Jack Grealish wants to go from cult hero to England legend as the Aston Villa playmaker eyes a leading role in Tuesday's Euro 2020 last 16 clash with Germany.
Grealish gave a tantalising glimpse of his ability in his first start of the tournament against the Czech Republic last week.
The 25-year-old's nimble footwork and perfectly-flighted cross opened up the Czech defence, with Raheem Sterling the beneficiary as he headed the goal that sealed England's 1-0 win.
It was the kind of influential moment that underlined why Grealish has such vocal backing from England fans urging Gareth Southgate to pick him more often.
With a reputation as a head-strong character off the pitch, Grealish struggled to earn Southgate's trust until the final months before the Euro.
He eventually forced his way into the squad but had to wait for his maiden tournament start after making one substitute appearance against Scotland in England's first two group matches.
With Phil Foden rested and Mason Mount in self-isolation, Grealish was promoted to the starting line-up against the Czechs and delivered a superb first-half display.
He faded in the second half as England went into their shell to protect the lead and Southgate has to decide whether to keep faith with Grealish or restore Mount and Foden to the team.
Befitting his confident personality, Grealish has no doubts he would prove his worth if he starts against Germany at Wembley.
Name-checking England icons Paul Gascoigne and Wayne Rooney, Grealish has his sights set high as he prepares for a potentially career-defining moment.
"I've spoken about how big these tournaments are in people's careers.

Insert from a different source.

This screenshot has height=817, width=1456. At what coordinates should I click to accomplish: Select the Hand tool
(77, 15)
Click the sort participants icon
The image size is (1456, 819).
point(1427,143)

You think back and look at Gazza at Italia '90, where he was well known before but everyone remembers that tournament," Grealish said.
"You look at Wayne Rooney at Euro 2004 when he set his marker to be one of the best in the world.
"I've got a bit to follow in their footsteps but hopefully I can do that if I get more chances in the tournament."
- 'Make a name for yourself' -
Grealish's desire to tease and torment defenders with his clever flicks and deft passes mark him out as something different to the other options available to Southgate.
That crowd-pleasing quality makes him the darling of Villa's Holte End and an English icon in waiting.
Manchester City manager Pep Guardiola is convinced of Grealish's class and is reportedly ready to pay £100 million ($138 million) to sign the midfielder for the Premier League champions.
Yet to make his Champions League debut, the European Championship is Grealish's biggest stage in a career that featured a spell in the Championship with Villa just three seasons ago.
"You all know how much confidence I have in myself to be able to perform and I felt I did that with my assist (against the Czechs)," Grealish said.
"It's obviously different to what I've been used to. I've never played in Europe before, I've never played in the Europa League or Champions League so it's obviously different to what I'm used to.
"But it's a new challenge, it's something that I'm really enjoying, I love it. It is a matter of showcasing my talent to the world and it is what I want."
Now all Grealish has to do is convince Southgate to give him the platform to shine against Germany.
"I just love playing football every day of my life and when I go out there, there is no pressure on me whatsoever," Grealish said.
"This is what I was born to do. I can't wait. These are the games you dream of being involved in.
"For all of us it is a game where you really do make a name for yourself and if I am involved it will be a dream come true."